=== Task inputs ===
========================================================================

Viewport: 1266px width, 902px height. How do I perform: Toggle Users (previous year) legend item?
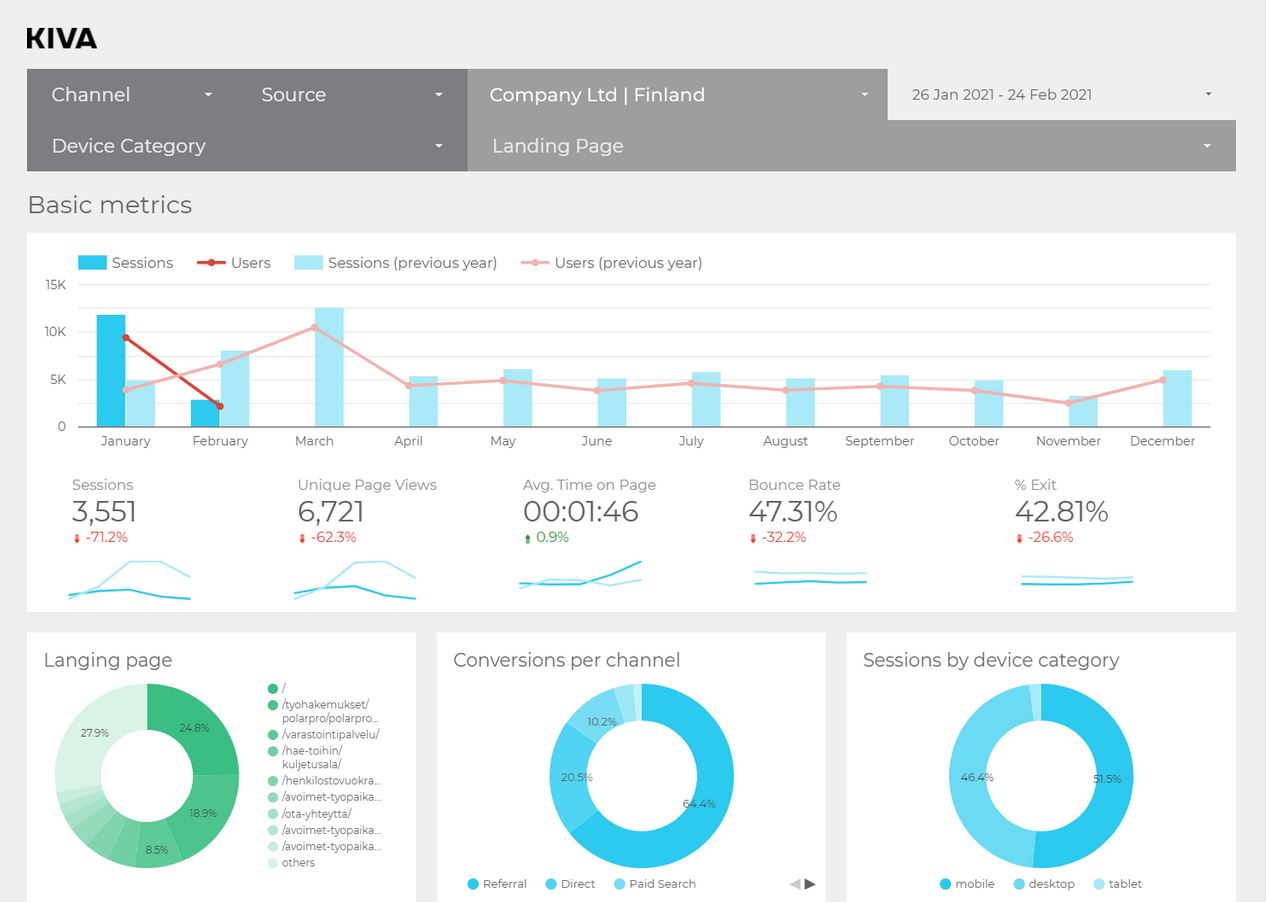(612, 263)
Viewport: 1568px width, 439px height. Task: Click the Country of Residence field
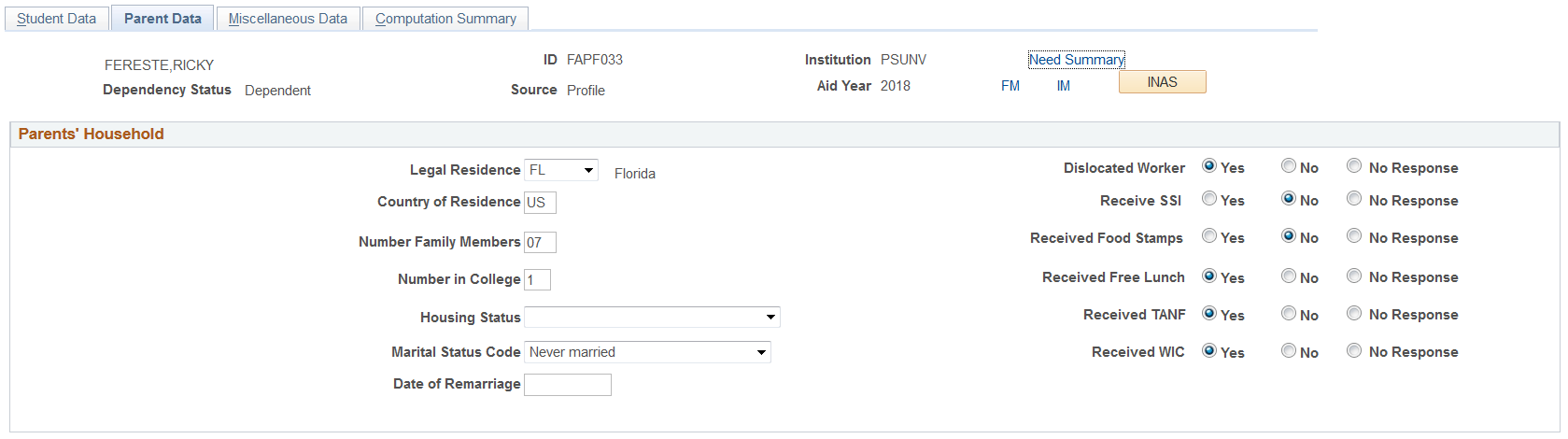click(x=540, y=203)
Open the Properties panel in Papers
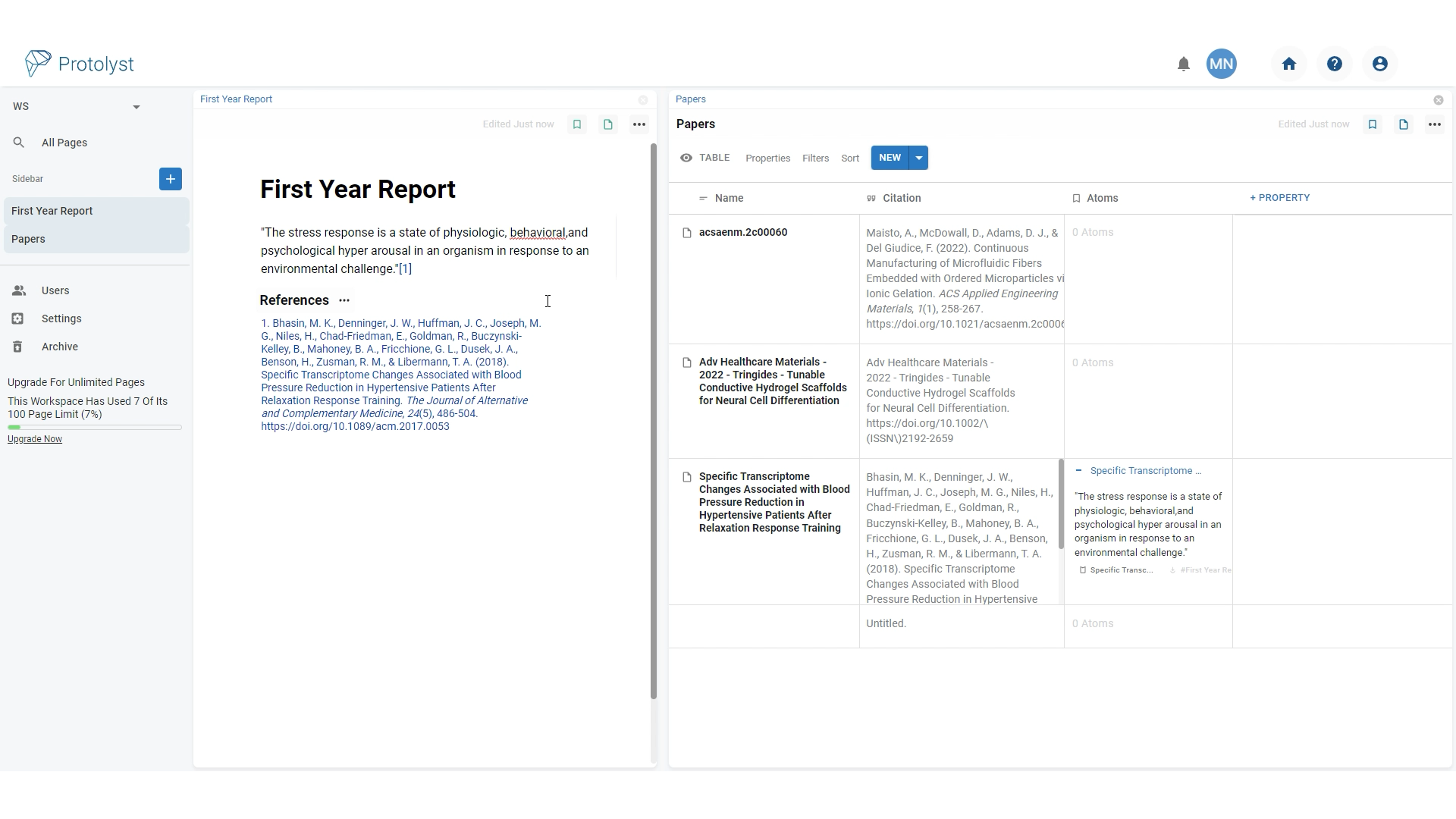1456x819 pixels. (x=767, y=158)
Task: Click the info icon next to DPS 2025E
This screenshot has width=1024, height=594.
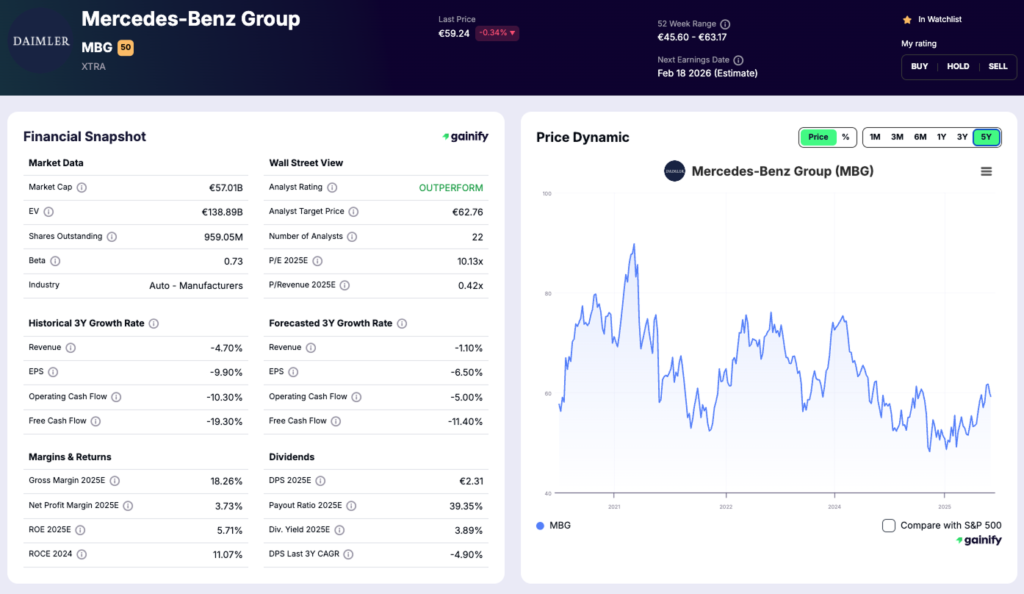Action: (319, 480)
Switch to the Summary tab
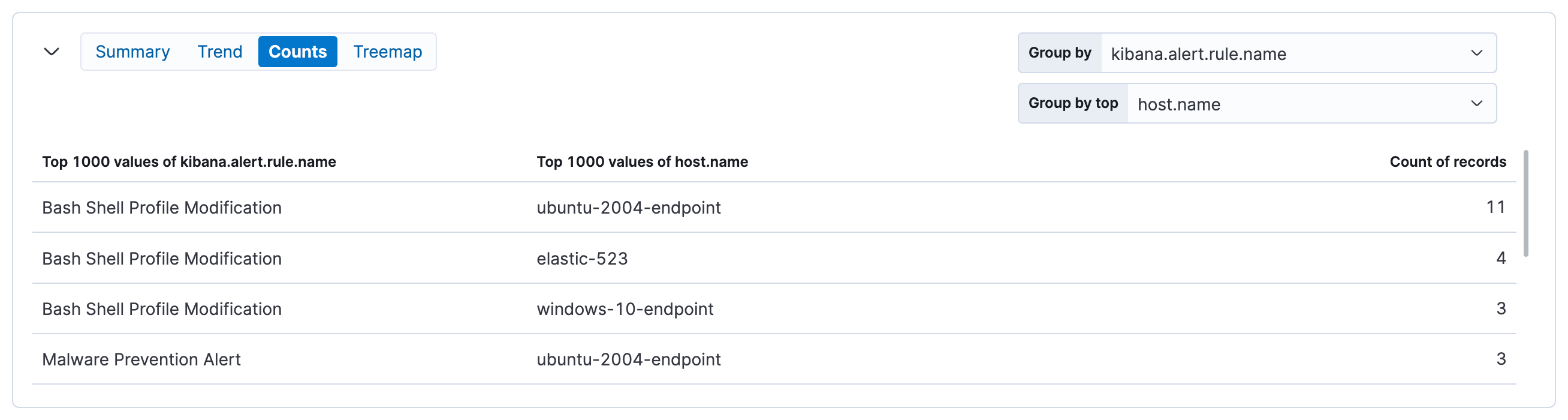Screen dimensions: 1568x420 tap(132, 52)
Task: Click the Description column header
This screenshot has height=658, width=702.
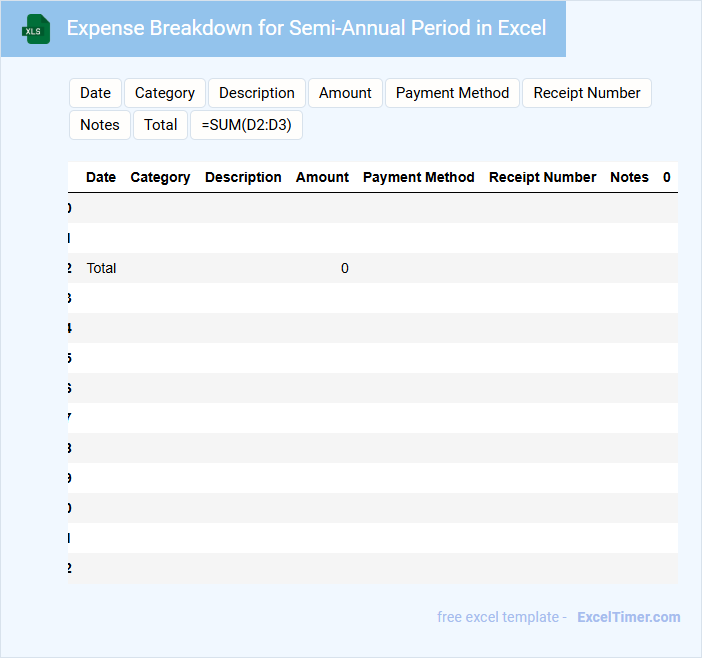Action: point(243,177)
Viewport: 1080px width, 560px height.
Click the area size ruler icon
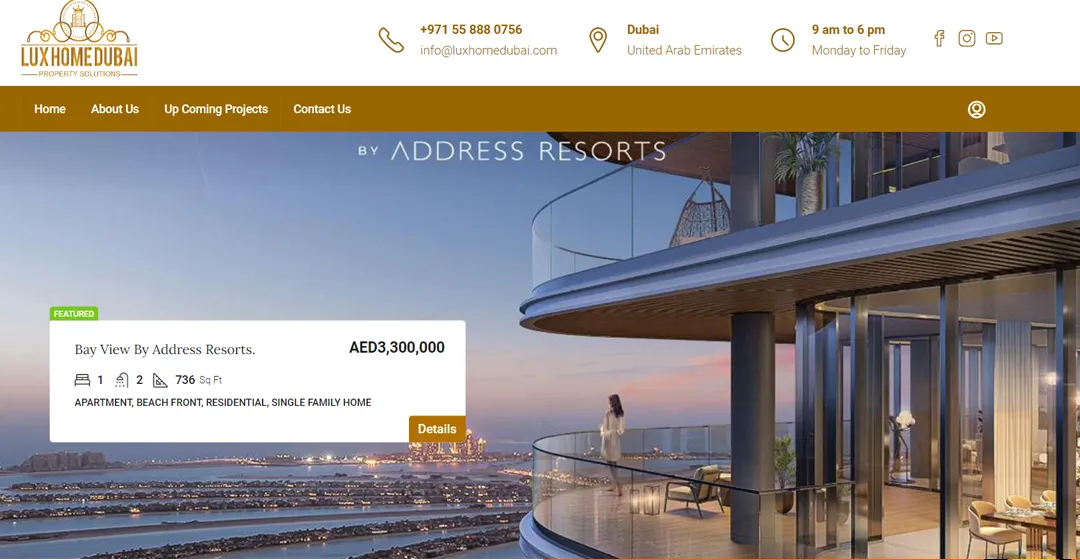[160, 380]
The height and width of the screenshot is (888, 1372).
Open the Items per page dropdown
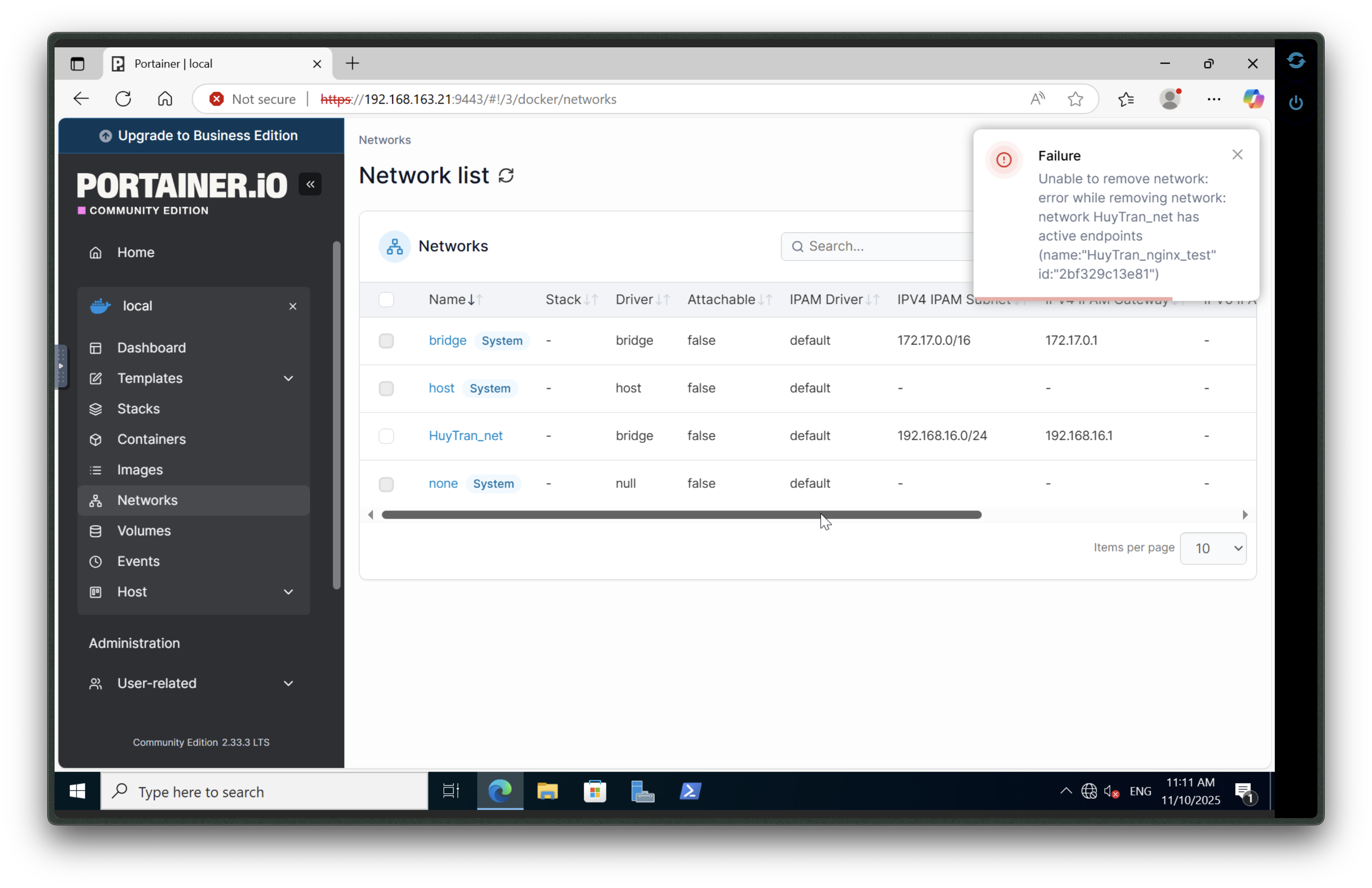click(1213, 548)

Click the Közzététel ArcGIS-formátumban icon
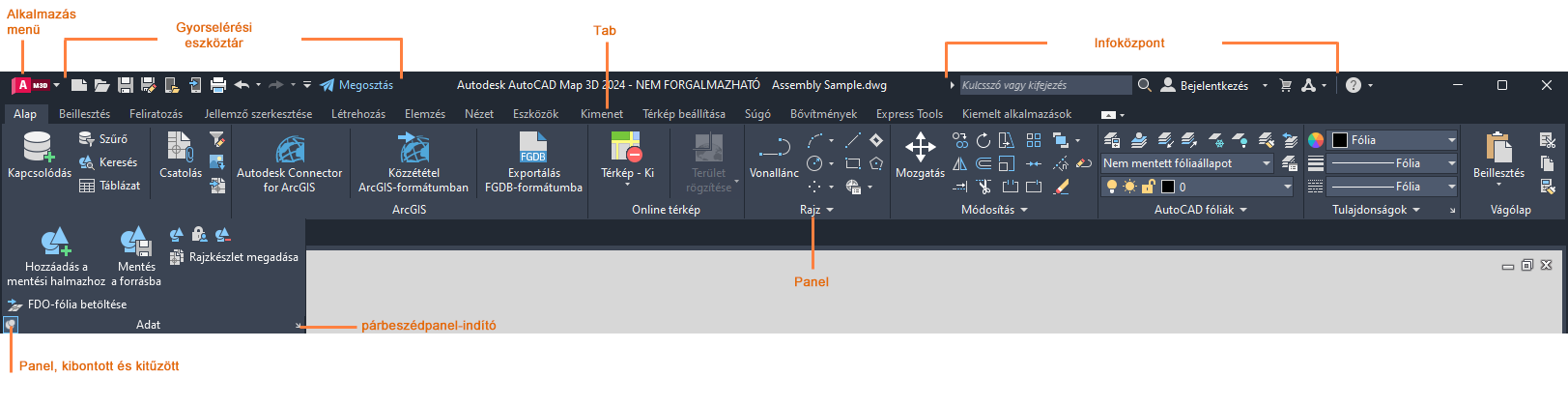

========================================================================

=== What you need to do ===
Rewrite the items from the start through the line containing "1456x819 pixels. (x=767, y=158)", replacing "Viewport" with "Window" and keeping everything else the same. Leave the pictures out of your answer.

=== Exercise result ===
Window: 1266px width, 902px height. How do I perform: Toggle Users (previous year) legend item?
(612, 263)
Window: 1568px width, 439px height. Task: Click the Country of Residence field
click(x=540, y=203)
Open the Properties panel in Papers
1456x819 pixels. (x=767, y=158)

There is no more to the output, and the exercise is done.